The past few months have taken Munich farther along its round trip from Windows to Linux and back to Windows. TechRepublic chief reporter Nick Heath has been following the trajectory of the city’s open source initiative for the past several years, and in this ebook, he describes the latest developments.
From the ebook:
The German city of Munich, famous for rejecting Microsoft in favour of using Linux on its PCs, has voted to return to Windows. After more than a decade of running Linux-based PCs, Munich city council has decided to switch about 29,000 PCs to Windows 10.
Back in 2003 the council decided to to switch to a Linux-based desktop, which came to be known as LiMux, and other open source software, despite heavy lobbying by Microsoft. But now Munich will begin rolling out a Windows 10 client from 2020, at a cost of about €50m, with a view to Windows replacing LiMux across the council by early 2023.
Politicians who supported the move at a meeting of the full council said that using Windows 10 will make it easier to source compatible applications and hardware drivers than it has been using a Linux-based OS and will also reduce costs associated with running Windows and LiMux PCs side by side.

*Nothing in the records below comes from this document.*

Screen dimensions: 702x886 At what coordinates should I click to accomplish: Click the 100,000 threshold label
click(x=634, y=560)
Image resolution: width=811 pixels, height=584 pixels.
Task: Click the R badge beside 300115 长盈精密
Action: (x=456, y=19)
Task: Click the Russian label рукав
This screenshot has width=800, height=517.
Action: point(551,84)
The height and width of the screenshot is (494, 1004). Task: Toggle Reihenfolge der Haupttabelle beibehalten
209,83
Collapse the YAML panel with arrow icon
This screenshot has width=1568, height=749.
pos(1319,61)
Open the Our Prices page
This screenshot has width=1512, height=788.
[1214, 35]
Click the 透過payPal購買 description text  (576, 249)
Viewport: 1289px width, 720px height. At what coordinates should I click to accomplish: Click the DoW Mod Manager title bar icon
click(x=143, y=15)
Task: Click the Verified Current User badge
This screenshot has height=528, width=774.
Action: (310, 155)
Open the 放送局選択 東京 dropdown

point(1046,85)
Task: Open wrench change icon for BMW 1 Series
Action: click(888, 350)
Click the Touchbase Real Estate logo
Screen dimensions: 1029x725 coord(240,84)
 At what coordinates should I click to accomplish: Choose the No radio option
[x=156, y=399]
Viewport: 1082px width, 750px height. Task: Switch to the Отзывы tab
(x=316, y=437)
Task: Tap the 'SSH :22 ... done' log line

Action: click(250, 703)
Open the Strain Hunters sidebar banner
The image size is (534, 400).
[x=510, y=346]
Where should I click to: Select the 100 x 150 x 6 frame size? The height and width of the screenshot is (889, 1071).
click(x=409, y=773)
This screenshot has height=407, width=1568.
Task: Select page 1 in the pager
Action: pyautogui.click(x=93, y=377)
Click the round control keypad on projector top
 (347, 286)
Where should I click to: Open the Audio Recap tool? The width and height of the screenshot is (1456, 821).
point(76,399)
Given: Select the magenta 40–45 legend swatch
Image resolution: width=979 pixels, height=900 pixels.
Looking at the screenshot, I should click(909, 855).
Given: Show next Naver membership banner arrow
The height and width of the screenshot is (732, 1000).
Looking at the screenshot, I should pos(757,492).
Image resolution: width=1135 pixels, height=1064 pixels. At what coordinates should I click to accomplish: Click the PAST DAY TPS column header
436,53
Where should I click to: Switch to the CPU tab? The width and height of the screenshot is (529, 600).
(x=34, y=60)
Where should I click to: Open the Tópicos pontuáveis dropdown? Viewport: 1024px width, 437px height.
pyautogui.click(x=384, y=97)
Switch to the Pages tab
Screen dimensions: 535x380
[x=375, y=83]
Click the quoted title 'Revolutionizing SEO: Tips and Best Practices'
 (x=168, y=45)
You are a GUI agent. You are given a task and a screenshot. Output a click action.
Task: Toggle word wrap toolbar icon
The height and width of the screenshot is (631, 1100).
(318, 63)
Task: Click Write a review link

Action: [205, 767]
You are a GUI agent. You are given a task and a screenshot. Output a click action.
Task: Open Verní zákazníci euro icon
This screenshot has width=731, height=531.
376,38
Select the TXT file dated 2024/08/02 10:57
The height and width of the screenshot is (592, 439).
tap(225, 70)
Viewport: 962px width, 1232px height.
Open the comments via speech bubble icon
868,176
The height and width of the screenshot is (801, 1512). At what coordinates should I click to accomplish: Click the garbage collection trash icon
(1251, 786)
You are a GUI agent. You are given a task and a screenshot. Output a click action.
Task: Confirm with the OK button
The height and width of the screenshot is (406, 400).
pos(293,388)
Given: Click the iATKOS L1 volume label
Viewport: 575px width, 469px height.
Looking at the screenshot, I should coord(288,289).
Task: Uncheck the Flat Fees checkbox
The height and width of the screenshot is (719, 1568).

Munich has always kept a minority of Windows machines to run line-of-business applications that are incompatible with Linux, and where virtualization isn’t an option. Today there is disagreement over what proportion of machines run Windows, with critics saying it is as high as 40% of PCs, while others argue it stands at about 20%. Nevertheless, despite Munich running both systems side by side for more than a decade, the council said that this dual-system setup is unsustainable, hence the need to return to Windows.